06/01/2013
Alerte, les corbeaux attaquent !
Voici un titre qui sous une forme ou sous une autre s’est retrouvé dans tous les journaux qui surveillent plus leur chiffre de vente que leur conscience professionnelle… sans parler des forums sur Internet qui attirent tous ceux qui sont victimes de toutes les catastrophes du monde !
En général, ça commence par une référence hitchcockienne, puis ça continue par une proclamation d’amour pour les animaux, ça continue par une description horrifique de ces oiseaux noirs à l’air méchant qui nous surveillent et qui s’attaquent à tout ce qui nous est cher ( chat, enfant, maison) pour se conclure par un appel à l’aide et une difficile résignation à la nécessité de détruire ces bêtes du diable….
Je caricature ? à peine ! Tapez « attaque corbeau » dans un moteur de recherche et vous verrez….
En essayant de ne pas prêter de sentiments humains à des animaux dont le comportement a en général des explications rationnelles, nous allons tenter de mettre un peu d’ordre dans ces phénomènes qui existent malgré tout et dont on peut comprendre qu’ils déclenchent la peur ou l’exaspération chez ceux qui en sont victimes… Je ne prétends cependant pas y apporter des solutions qui marchent à tous les coups… les animaux sauvages restent heureusement en partie imprévisibles !
Je crois que ces comportements anxiogènes peuvent se ranger en 4 catégories :
à une corneille attaque toutes les personnes qui passent dans une zone restreinte au moment de la reproduction ( avril-juin en général). Le meilleur exemple est cette corneille américaine qui attaque tous ceux qui passent sur un pont de Portland dans l’Oregon. Pour en voir quelques scènes, cliquez sur la photo ci-dessous.

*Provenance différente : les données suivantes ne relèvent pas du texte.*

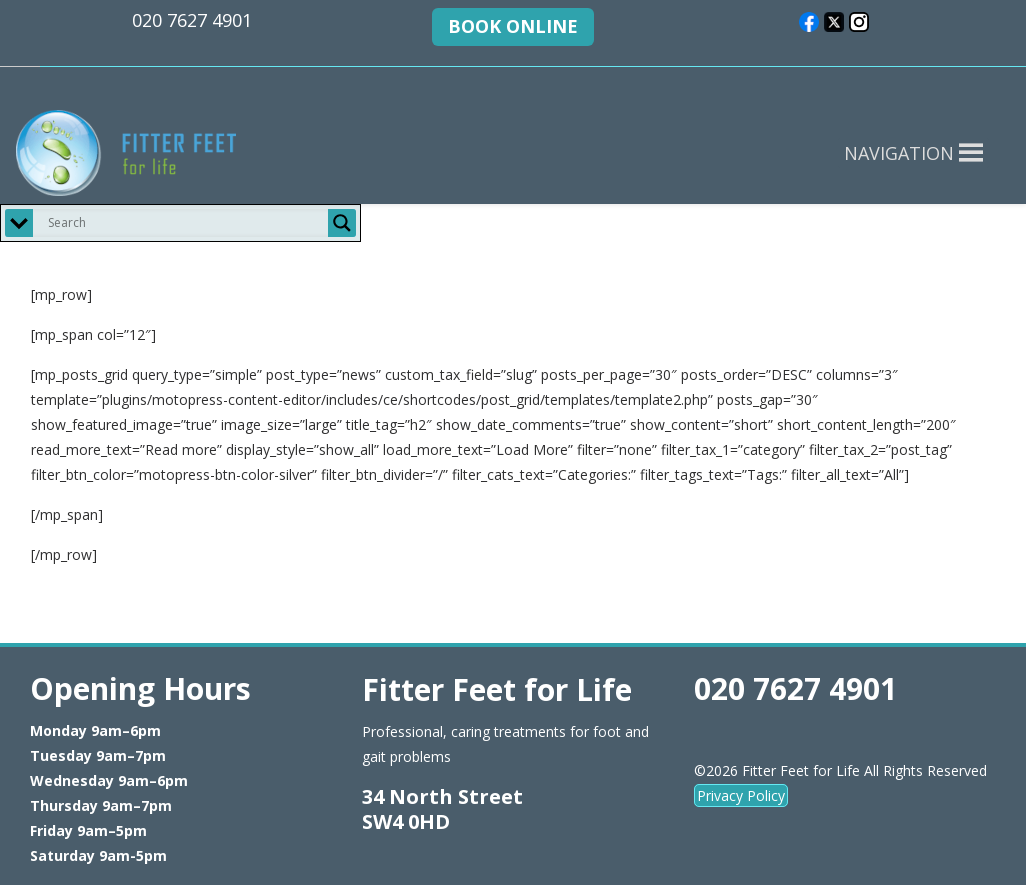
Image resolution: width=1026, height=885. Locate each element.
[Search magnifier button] (342, 223)
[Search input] (185, 223)
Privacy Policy (741, 795)
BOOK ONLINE (513, 26)
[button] (899, 153)
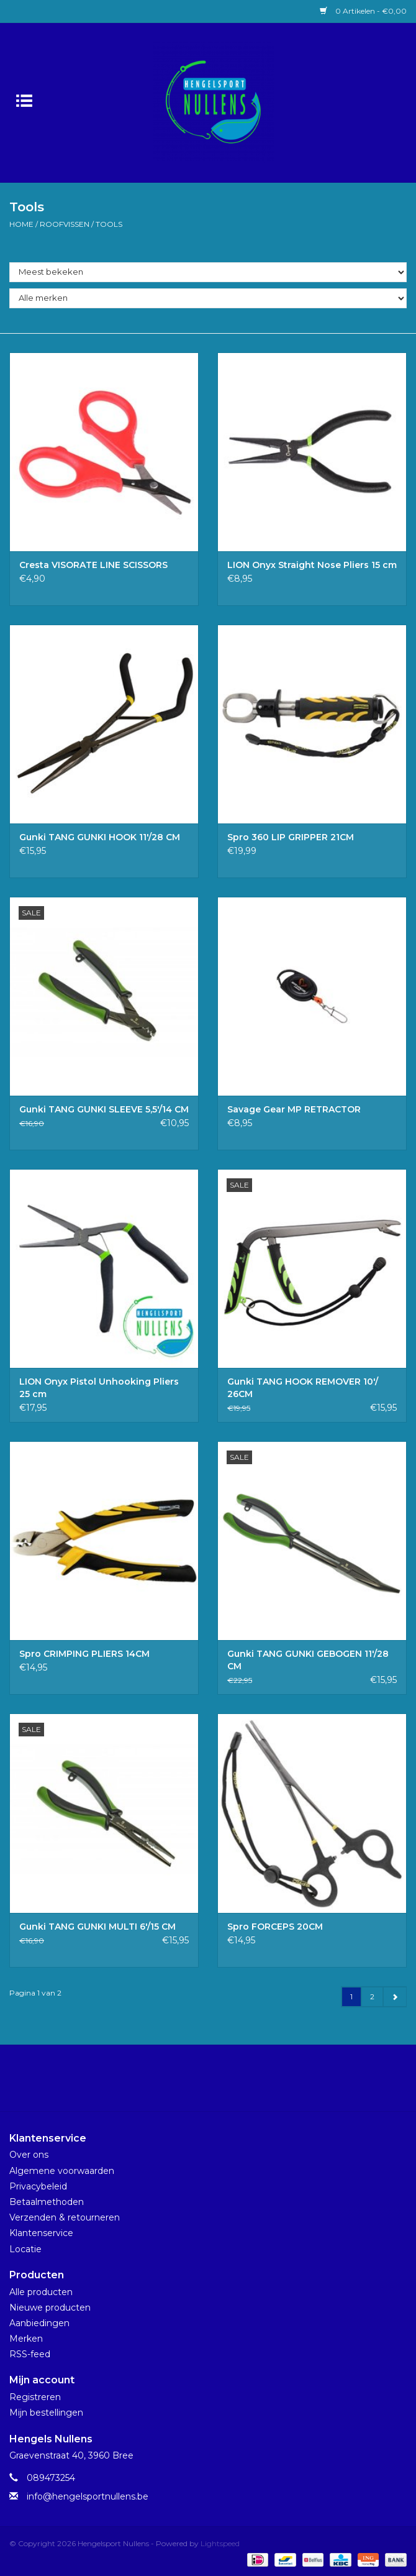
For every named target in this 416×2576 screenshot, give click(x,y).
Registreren (35, 2397)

Dans ce cas, il s’agit de la défense du territoire : la corneille a construit son nid dans le secteur et craint que les humains viennent le détruire (crainte justifiée par de nombreuses expériences de ses ascendants….). Il suffit donc d’éviter le secteur jusqu’à l’envol des jeunes. Parfois le comportement vise des prédateurs éventuels (chat en particulier) et peut durer un peu plus longtemps, jusqu’à ce que les jeunes soient émancipés.
à une corneille s’attaque à une personne en particulier et peut même la suivre en dehors de son territoire potentiel. C’est le cas de cette femme du Territoire de Belfort qui pouvait être légitimement inquiète…. même s’il faut sans doute faire un peu le tri entre ce qui s’est réellement passé et ce qu’elle a cru voir !

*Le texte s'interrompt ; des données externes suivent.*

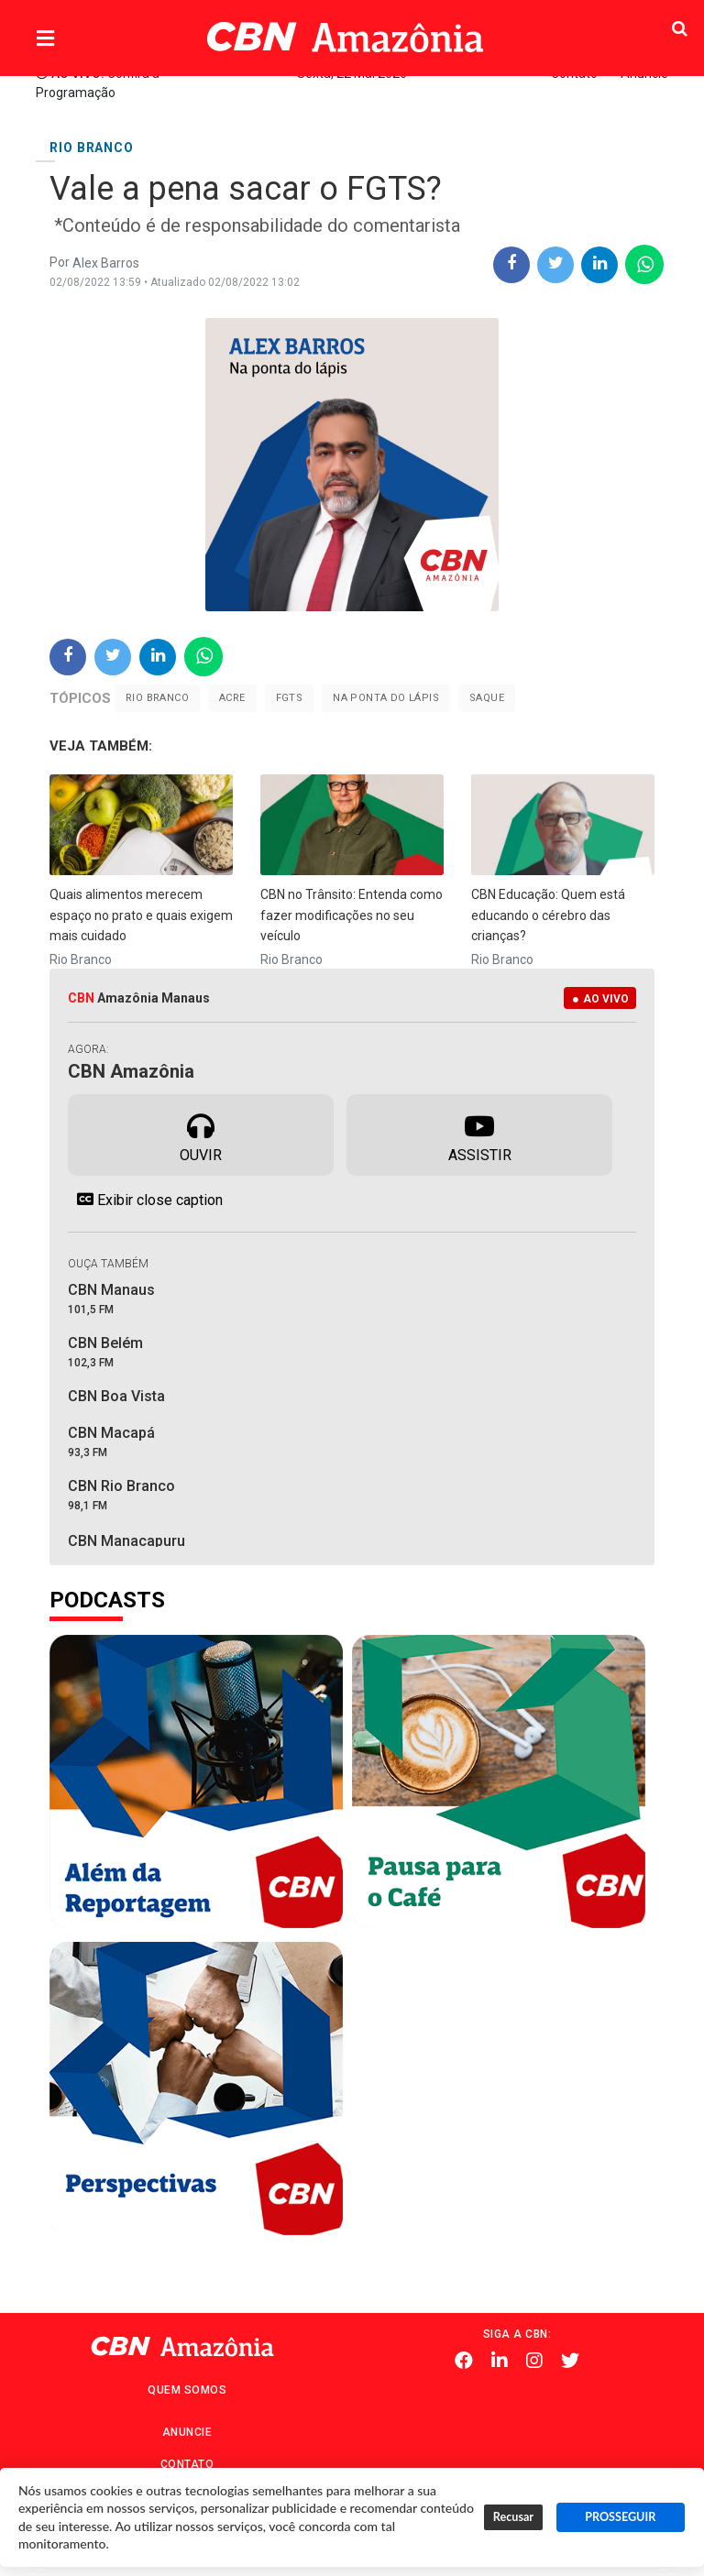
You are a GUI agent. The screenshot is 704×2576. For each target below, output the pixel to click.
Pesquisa (643, 23)
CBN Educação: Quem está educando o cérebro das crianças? (548, 915)
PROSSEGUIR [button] (620, 2517)
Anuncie (187, 2432)
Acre (232, 698)
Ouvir (201, 1133)
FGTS (289, 698)
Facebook (464, 2360)
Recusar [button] (513, 2517)
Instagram (534, 2360)
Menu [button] (82, 39)
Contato (187, 2464)
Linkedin (499, 2360)
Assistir (480, 1133)
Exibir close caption (145, 1199)
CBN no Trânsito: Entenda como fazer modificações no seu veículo (351, 915)
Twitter (570, 2360)
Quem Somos (187, 2390)
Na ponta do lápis (386, 698)
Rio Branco (157, 698)
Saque (486, 698)
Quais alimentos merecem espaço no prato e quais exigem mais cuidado (141, 915)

lire http://www.leparisien.fr/societe/persecutee-par-une-corneille-13-07-2012-2088785.php
Le plus probable est, comme exposé dans l’article cité, que cet oiseau ait été élevé par une personne qui ressemblait à cette dame et que, l’ayant « reconnue », l’oiseau cherche à la rejoindre et à se poser sur son bras ou son épaule comme le font souvent les corvidés apprivoisés. C’est la peur de cette dame qui transforme cette attitude « gentille » de la corneille en agression insupportable vécue par la dame…

Un de mes anciens élèves avec sur l'épaule une jeune corneille qu'il avait recueillie
(photo tirée de son blog http://lesoiseaux93.skynetblogs.be/ ..... depuis il a fait des progrès en orthographe ! )
D’ailleurs un lecteur de l’histoire de Belfort raconte sur le site du Parisien une histoire intéressante «Il m'était arrivé la même chose avec une pie : elle était méchante, elle m'avait blessé à plusieurs reprises mais un jour j'ai décidé de l’adopter, de la nourrir et surtout d’arrêter de me préoccuper d'elle. Beh depuis 2 ans elle fait partie de la famille, elle va elle vient un cou sur l'épaule ou dans son arbre .. Elle est gentille comme tout… Alors, que c'est-il passé ? Mystère ». En fait de mystère, sans doute une pie apprivoisée qui s’était perdue.Une autre possibilité, heureusement nettement plus rare, est que la corneille ( ou une corneille de sa famille) a été maltraitée par une personne qui ressemblait à cette dame et qu’elle « se venge »…. J.M. Marzluff a montré à Seattle qu’une corneille maltraitée peut transmettre à ses enfants sa hargne contre une personne qui l’avait maltraitée !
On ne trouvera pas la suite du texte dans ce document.